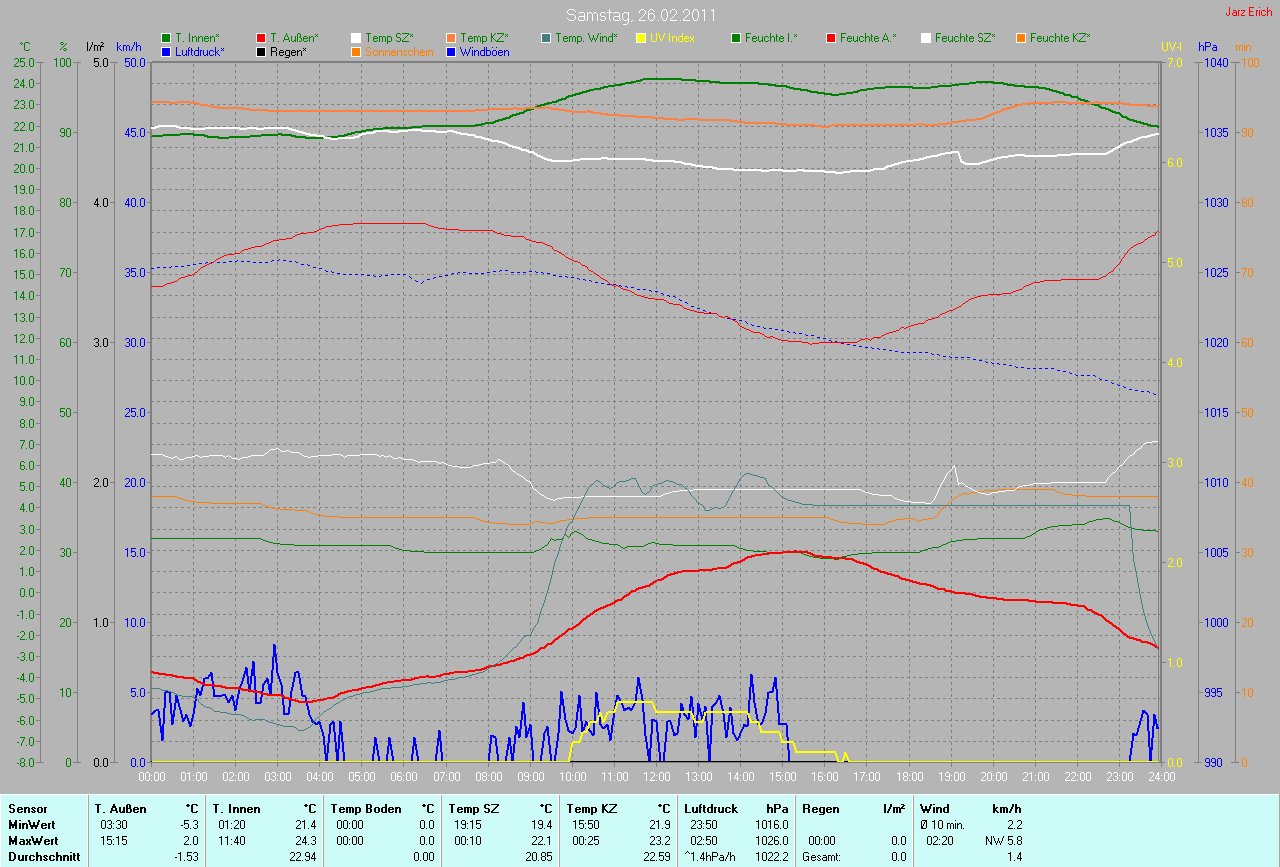1280x867 pixels.
Task: Click the green T. Innen legend square
Action: click(x=166, y=38)
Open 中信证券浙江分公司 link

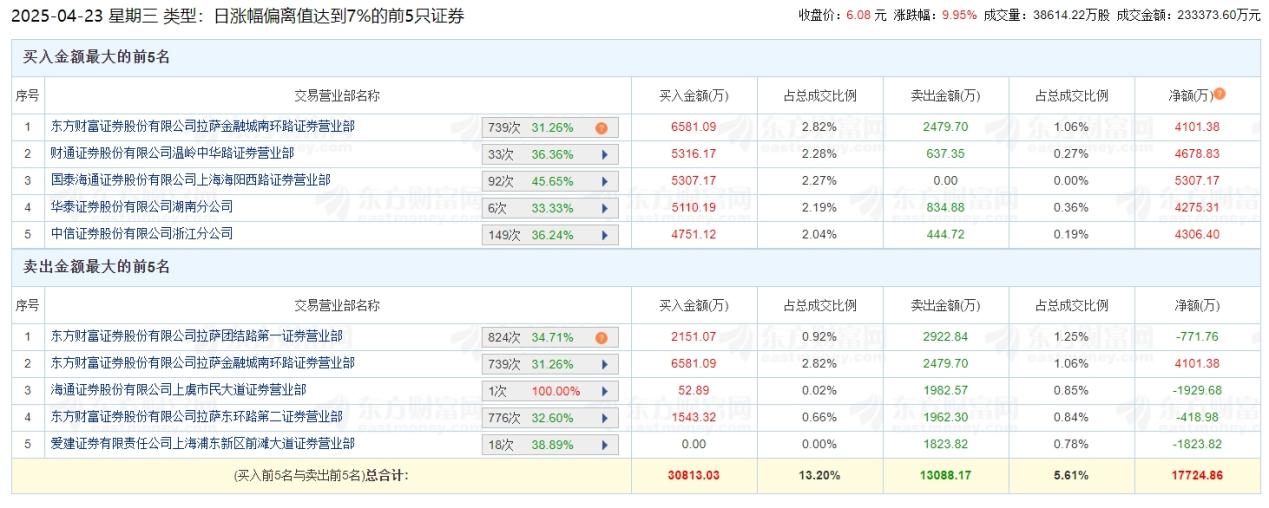tap(141, 234)
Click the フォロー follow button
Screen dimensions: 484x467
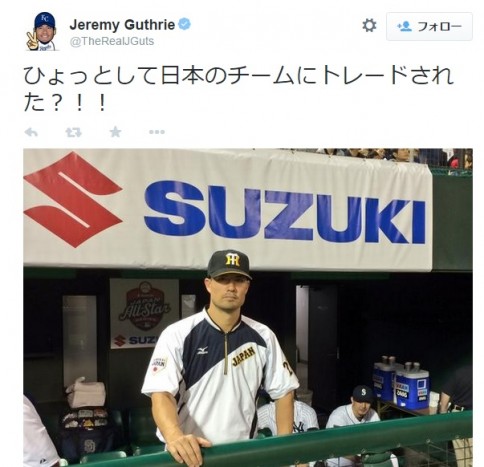429,26
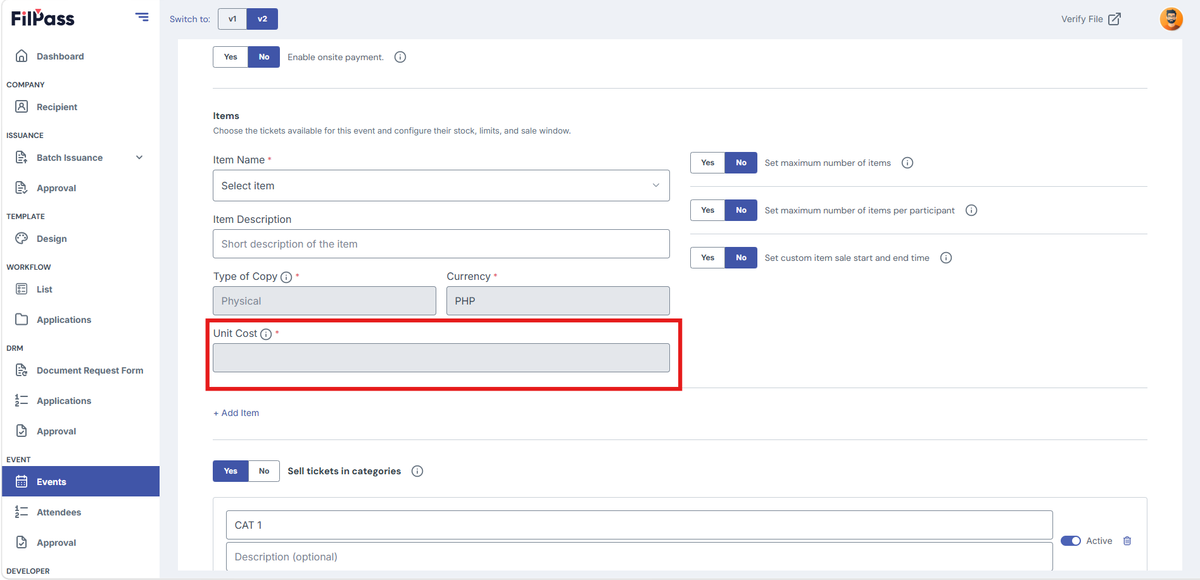
Task: Open the Select item dropdown
Action: [441, 186]
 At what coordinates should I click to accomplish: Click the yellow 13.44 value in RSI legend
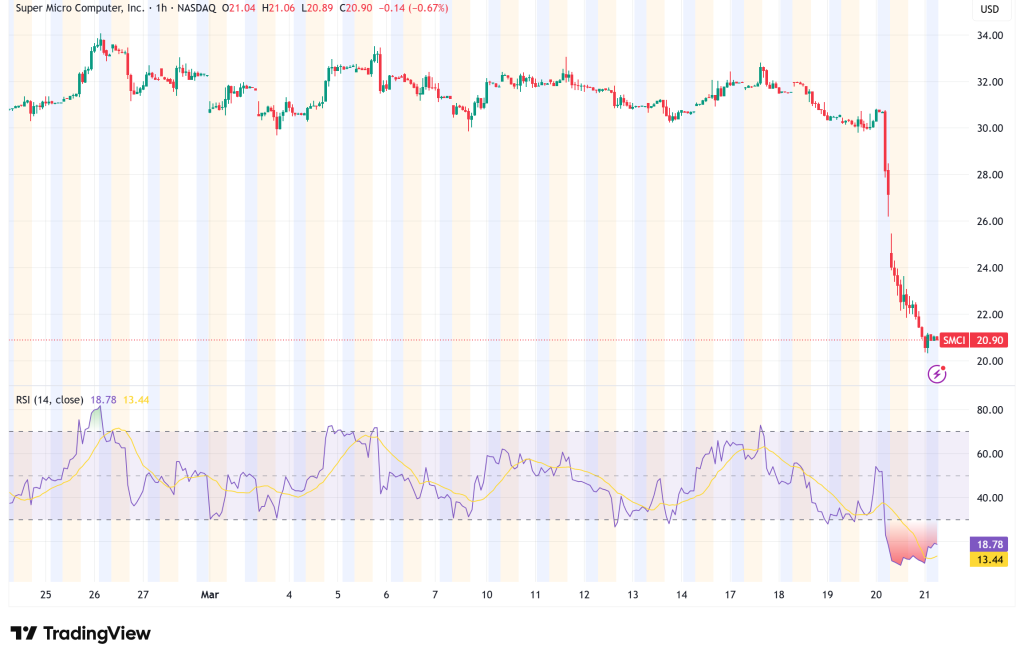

+ + + + + + +

▶ **Set problem**
Can you retype all of the data above word for word, leaving out the pictures?

▶ **Answer in full**
1280x867 pixels.
Task: Click the green T. Innen legend square
Action: click(x=166, y=38)
Open 中信证券浙江分公司 link

tap(141, 234)
Click the フォロー follow button
Screen dimensions: 484x467
429,26
Task: Open the Select item dropdown
Action: [441, 186]
 At what coordinates should I click to accomplish: Click the yellow 13.44 value in RSI legend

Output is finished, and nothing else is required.